Extract to read:
The Iron Formula of Capitalism - so Technology so History, has proved porous. History and technology need not be going in one direction. There are many different sliding histories and so many different technologies, and responses to the world. While the market is not simply bound by the laws of technology, but is free to reflect and express the limitation of that technology, as much as its advance, a limitation that then changes everything.
However Marx’s apparent failure should not be exaggerated. There are clearly two deep anxieties in modernity. The first is that vision of a finite world and an unbridled system which might be true on the level of ecology. Or to put it slightly differently, this version of technology, driven by the unbridled lust of capitalism, might be rendered highly problematic within a bound and finite world. We need then another technology (or another world) and need it quickly. Marx’s very general principle would then become that every level of technology, if driven by unlimited desire in likely to run up against a hard wall of finitude. The rules would then include a problem of scale. The larger and the more inclusive the technological system is as a whole, the more the entire system will have to change, in order that it avoids its own finite limits. We would then to this degree still very much be caught up in a Marxist world, and would be even if the solution to this world was now looked for not in political but technological change (but then Marx would have accepted that fact as well, if he had foreseen the way in which technology developed). To do justice to the world is therefore always to consider how one’s current technology will impact upon the world if it carries on unbridled. We face then a perpetual problem of either needing to look for a sudden a ‘new technology’ that might change everything but which will not be forecast - or facing up to the deep problem of how to manage a restless expansion within a system which creates it own finite limits. To do justice to the world becomes a choice between sudden hope and management, and it is by no means clear which of these two is the best course. This is a problem which later Rants in this sequence will examine.
Secondly the failure of Marx to ‘unravel’ history has become a very real problem. We feel we are caught in a world that is changing, even evolving in someway, and lack, in the absence of Marx or of Reason any explanation for that change. The Ghost of narrative history will not simply die. It haunts us all. It threatens us all (as we all make conflicting claims about it, and about whom history claims for its own special people). Justice in the world of ungoverned history, might become something frightening or frightful, as claims are made to lands or pasts that no one has a right to know. The failure of Marx to comprehend history, and yet the failure of history to simply go away and die, becomes then a very real problem. A problem to which the next Rant must turn.

Extracted material:
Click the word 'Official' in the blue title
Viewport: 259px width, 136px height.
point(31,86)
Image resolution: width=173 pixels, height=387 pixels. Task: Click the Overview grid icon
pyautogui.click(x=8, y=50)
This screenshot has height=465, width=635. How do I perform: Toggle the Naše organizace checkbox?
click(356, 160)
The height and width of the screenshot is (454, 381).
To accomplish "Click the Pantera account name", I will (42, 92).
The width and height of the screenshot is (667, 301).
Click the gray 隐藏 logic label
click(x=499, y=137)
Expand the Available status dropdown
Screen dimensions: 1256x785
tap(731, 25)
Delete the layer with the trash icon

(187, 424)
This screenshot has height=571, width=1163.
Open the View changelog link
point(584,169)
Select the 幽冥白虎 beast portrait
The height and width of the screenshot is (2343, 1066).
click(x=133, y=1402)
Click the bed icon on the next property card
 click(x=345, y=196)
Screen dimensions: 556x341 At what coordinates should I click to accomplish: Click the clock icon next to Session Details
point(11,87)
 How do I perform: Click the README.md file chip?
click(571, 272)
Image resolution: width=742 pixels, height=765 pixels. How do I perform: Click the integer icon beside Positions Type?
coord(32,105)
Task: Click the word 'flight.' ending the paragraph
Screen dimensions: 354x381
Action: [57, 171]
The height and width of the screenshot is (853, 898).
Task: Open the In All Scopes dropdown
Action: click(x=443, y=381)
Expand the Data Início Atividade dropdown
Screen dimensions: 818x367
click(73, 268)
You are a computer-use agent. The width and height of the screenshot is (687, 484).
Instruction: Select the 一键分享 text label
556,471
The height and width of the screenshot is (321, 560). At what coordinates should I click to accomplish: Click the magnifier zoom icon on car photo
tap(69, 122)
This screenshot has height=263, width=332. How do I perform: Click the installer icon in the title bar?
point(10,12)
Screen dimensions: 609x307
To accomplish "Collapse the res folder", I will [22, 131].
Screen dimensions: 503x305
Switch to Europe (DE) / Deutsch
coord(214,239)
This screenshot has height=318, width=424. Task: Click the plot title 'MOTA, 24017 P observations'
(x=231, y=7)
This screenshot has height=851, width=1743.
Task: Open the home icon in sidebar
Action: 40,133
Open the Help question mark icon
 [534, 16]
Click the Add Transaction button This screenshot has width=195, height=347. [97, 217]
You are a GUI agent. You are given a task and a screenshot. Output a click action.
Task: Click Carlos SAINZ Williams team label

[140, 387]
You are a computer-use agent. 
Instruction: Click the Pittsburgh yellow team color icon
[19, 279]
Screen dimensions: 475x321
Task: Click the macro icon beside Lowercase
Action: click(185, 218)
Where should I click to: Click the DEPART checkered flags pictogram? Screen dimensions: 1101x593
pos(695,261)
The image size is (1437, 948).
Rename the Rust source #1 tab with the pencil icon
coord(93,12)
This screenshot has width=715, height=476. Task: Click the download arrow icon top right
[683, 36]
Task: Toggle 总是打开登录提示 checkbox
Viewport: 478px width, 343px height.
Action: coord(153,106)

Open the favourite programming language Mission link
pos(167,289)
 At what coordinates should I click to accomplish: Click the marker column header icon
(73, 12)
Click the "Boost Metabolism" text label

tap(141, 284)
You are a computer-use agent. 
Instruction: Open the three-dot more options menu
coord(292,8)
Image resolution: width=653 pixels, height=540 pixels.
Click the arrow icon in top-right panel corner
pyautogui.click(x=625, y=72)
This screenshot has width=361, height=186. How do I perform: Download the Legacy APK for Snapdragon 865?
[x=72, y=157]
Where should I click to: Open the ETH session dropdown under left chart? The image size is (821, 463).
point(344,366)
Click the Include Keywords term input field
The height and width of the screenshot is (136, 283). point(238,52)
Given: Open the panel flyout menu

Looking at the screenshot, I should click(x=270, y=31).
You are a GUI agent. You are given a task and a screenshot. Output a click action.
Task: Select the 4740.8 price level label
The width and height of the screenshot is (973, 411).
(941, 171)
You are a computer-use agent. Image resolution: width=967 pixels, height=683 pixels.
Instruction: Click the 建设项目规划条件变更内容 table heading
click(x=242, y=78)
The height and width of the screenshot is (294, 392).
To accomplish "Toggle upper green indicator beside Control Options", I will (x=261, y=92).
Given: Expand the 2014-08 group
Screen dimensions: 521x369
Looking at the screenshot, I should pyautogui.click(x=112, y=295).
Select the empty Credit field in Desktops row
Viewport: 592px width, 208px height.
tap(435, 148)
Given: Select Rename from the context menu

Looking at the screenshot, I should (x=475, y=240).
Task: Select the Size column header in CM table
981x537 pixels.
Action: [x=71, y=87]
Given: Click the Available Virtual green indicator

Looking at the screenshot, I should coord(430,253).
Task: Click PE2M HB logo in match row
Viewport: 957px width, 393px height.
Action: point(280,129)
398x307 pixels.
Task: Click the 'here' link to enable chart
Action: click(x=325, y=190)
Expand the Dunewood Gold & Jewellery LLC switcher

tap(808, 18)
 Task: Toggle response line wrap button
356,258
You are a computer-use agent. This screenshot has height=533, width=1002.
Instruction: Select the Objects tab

Exercise goal:
Return, verbatim, the part of the passage on Marx, technology, and history that begins at "The Iron Formula" and ends after "then changes everything.".

Task output:
The Iron Formula of Capitalism - so Technology so History, has proved porous. History and technology need not be going in one direction. There are many different sliding histories and so many different technologies, and responses to the world. While the market is not simply bound by the laws of technology, but is free to reflect and express the limitation of that technology, as much as its advance, a limitation that then changes everything.